The construction method of building metal bridges and the mechanics of the forces in the area of statics were also part of his research. He drew proposals which predated the actual construction of modern suspension bridges and cable-stayed bridges by over two centuries. The last area was described when further developed in a separate book by mathematician Simon de Bruges (Simon Stevin) in 1586.

Lexicography

Veranzio was the author of a five-language dictionary,[8] Dictionarium quinque nobilissimarum Europæ linguarum, Latinæ, Italicæ, Germanicæ, Dalmatiæ, & Vngaricæ,[9] published in Venice in 1595, with 5,000 entries for each language: Latin, Italian, German, the Dalmatian language and Hungarian. These he called the "five noblest European languages" ("quinque nobilissimarum Europæ linguarum").[10]
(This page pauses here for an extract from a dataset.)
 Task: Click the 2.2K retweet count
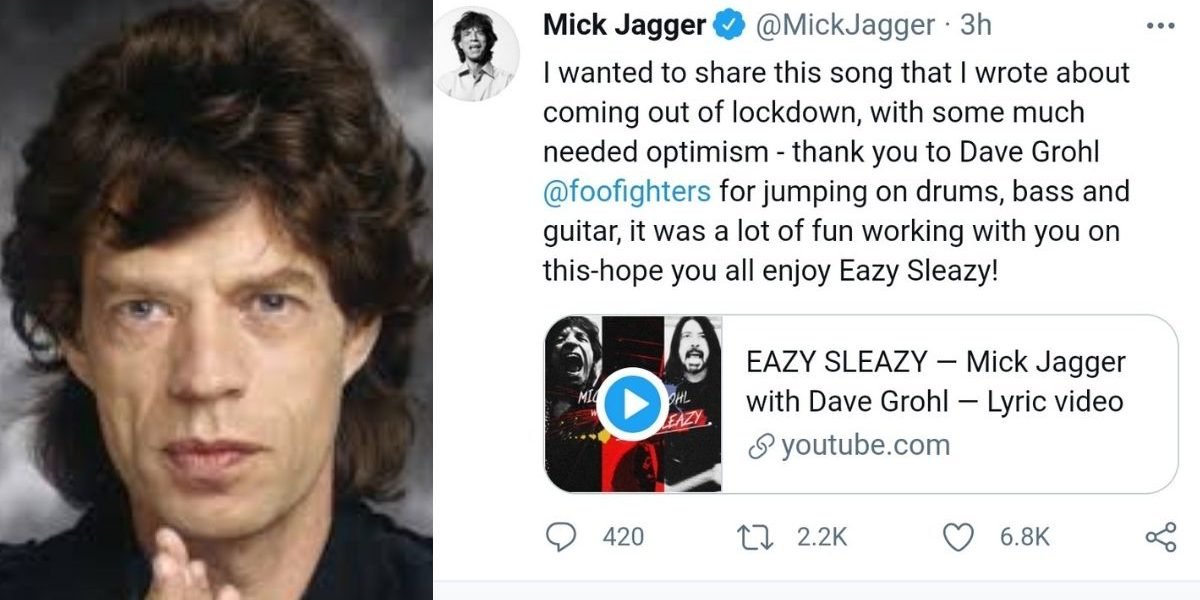point(822,537)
The Dictionarium is a very early and significant example of both Croatian and Hungarian lexicography, and contains, in addition to the parallel list of vocabulary, other documentation of these two languages. In particular, Veranzio listed in the Dictionarium 304 Hungarian words that he deemed to be loanword/borrowed from Croatian. Also, at the end of the book, Veranzio included Croatian language versions of the Ten Commandments, the Lord's Prayer, the Ave Maria and the Apostles' Creed.[11]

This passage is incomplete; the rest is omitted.